The microcode update is to fix bugs in the Intel CPU not the Intel chipset.

This fix disables CPU voltage control and it also locks the turbo ratio limits so they can no longer be adjusted while in Windows.  The turbo power limits are not affected by this microcode update.

Some Dell owners have been able to install the previous BIOS version.  Have you tried doing that yet on your HP?  If you are able to go back and CPU voltage control is important to you, you will have to block any future BIOS updates.

There is no reason to set the turbo time limit or the PP0 time limit to the max value.  The default 28 second value is fine.  The time limit only controls how long the CPU will use the short turbo power limit before switching to the long turbo power limit.  Using a sky high time value will usually be ignored by the CPU.


----------



## tomas110 (Apr 15, 2020)

Managed to rollback to an older firmware. However seems like the update that locks the voltage have happened prior to 8th November 2019 since it was locked when I rolled back to this ver. 


Decided to go back to one from 16th November 2018 and with that it is unlocked. 




Thanks for a fantastic software by the way. You're the man!


----------



## unclewebb (Apr 15, 2020)

I am pretty sure that HP was the first OEM that started locking out voltage control.  The official Intel microcode release did not come out until early December 2019 but HP was ahead of the curve.  Glad to hear you got this working again.  It would be nice if manufacturers actually notified customers of this fix in the BIOS notes.  Luckily HP lets you go back to a previous version without any hassles.



tomas110 said:


> Thanks for a fantastic software


You are welcome.


----------



## tomas110 (Apr 15, 2020)

After some adjustments managed to get -160mV and not throttling with core temp of ~68 degrees with prim95 running for 30min.
Was thermal throttling before with core temps at 97 degrees


----------



## unclewebb (Apr 15, 2020)

For EDP OTHER throttling, try setting the PP0 Current Limit to a fixed value like 256.  That might help.

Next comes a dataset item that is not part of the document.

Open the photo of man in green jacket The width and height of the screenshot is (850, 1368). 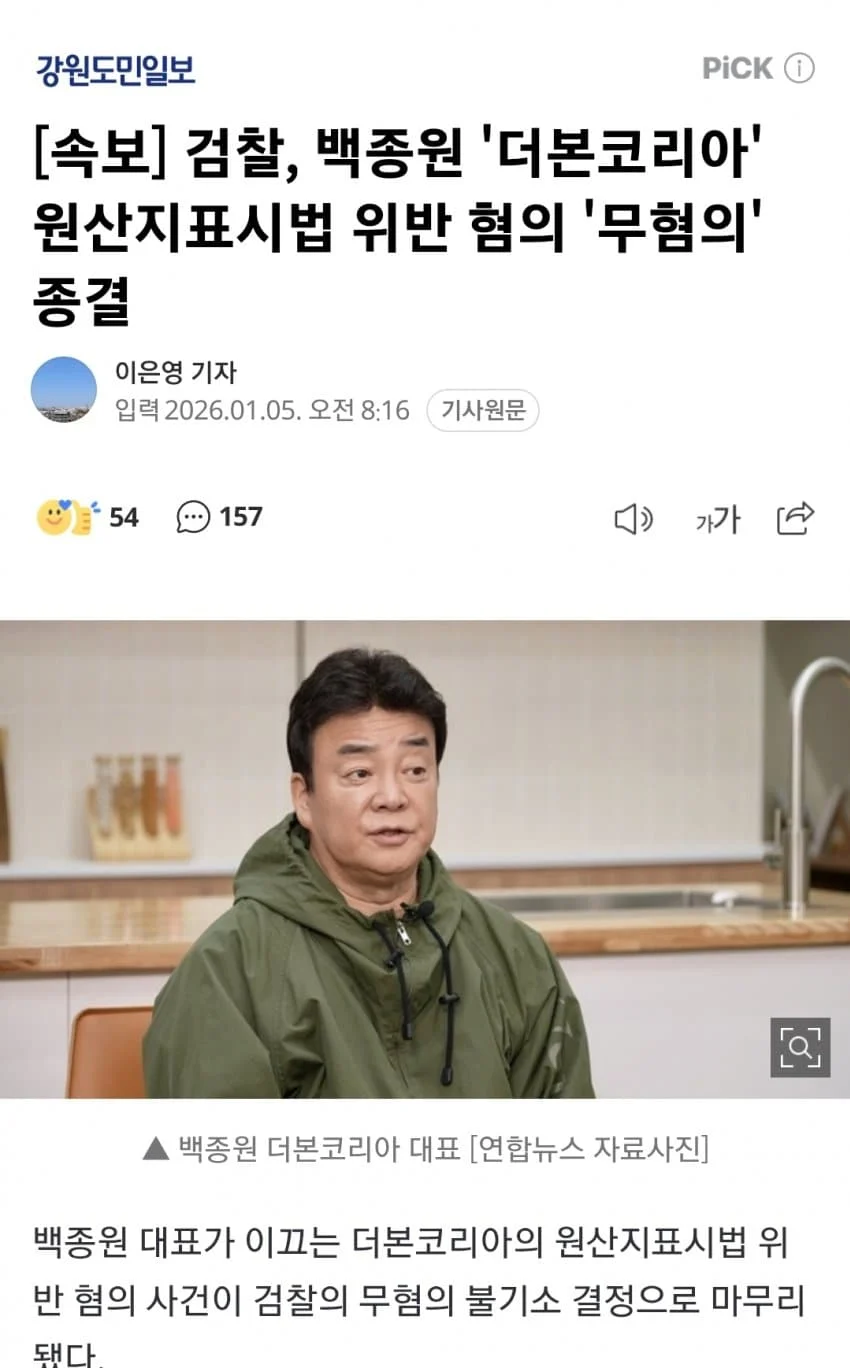425,859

This BIOS shows that your CPU supports limited overclocking.  You should be able to increase each of the turbo ratio limits by +4 bins.  Keep the fire extinguisher handy when running Prime95.  The similar 8750H does not allow any overclocking.

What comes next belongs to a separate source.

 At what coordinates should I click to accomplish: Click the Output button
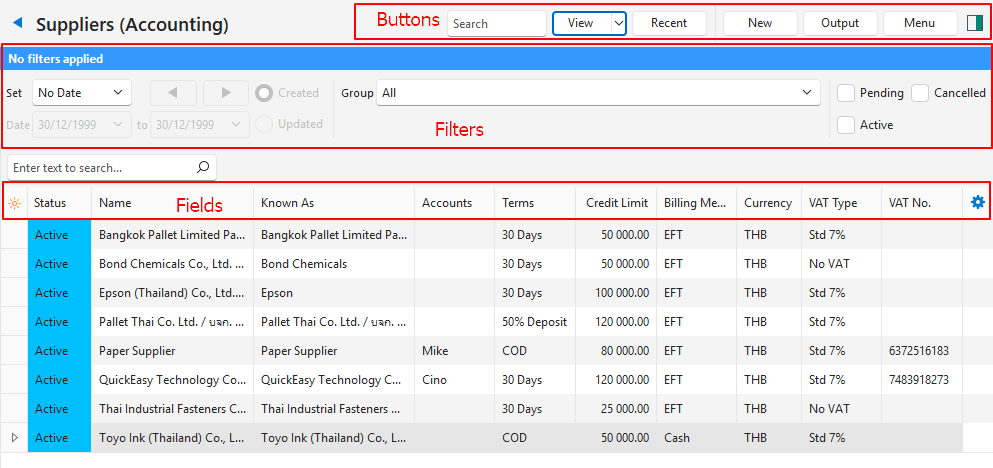(839, 23)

Beside the PowerCut feature it shows your microcode version.
microcode 0xB4 is good and microcode 0xBA is bad.

Your laptop appears to have fantastic cooling, especially compared to most similar Dell and Asus laptops.


----------



## m4tiw (Jul 24, 2021)

hola tengo un dell g3 con un core i5 10300h necesito saber como tener una bios mas antigua para oder undervoltear mi procesador


----------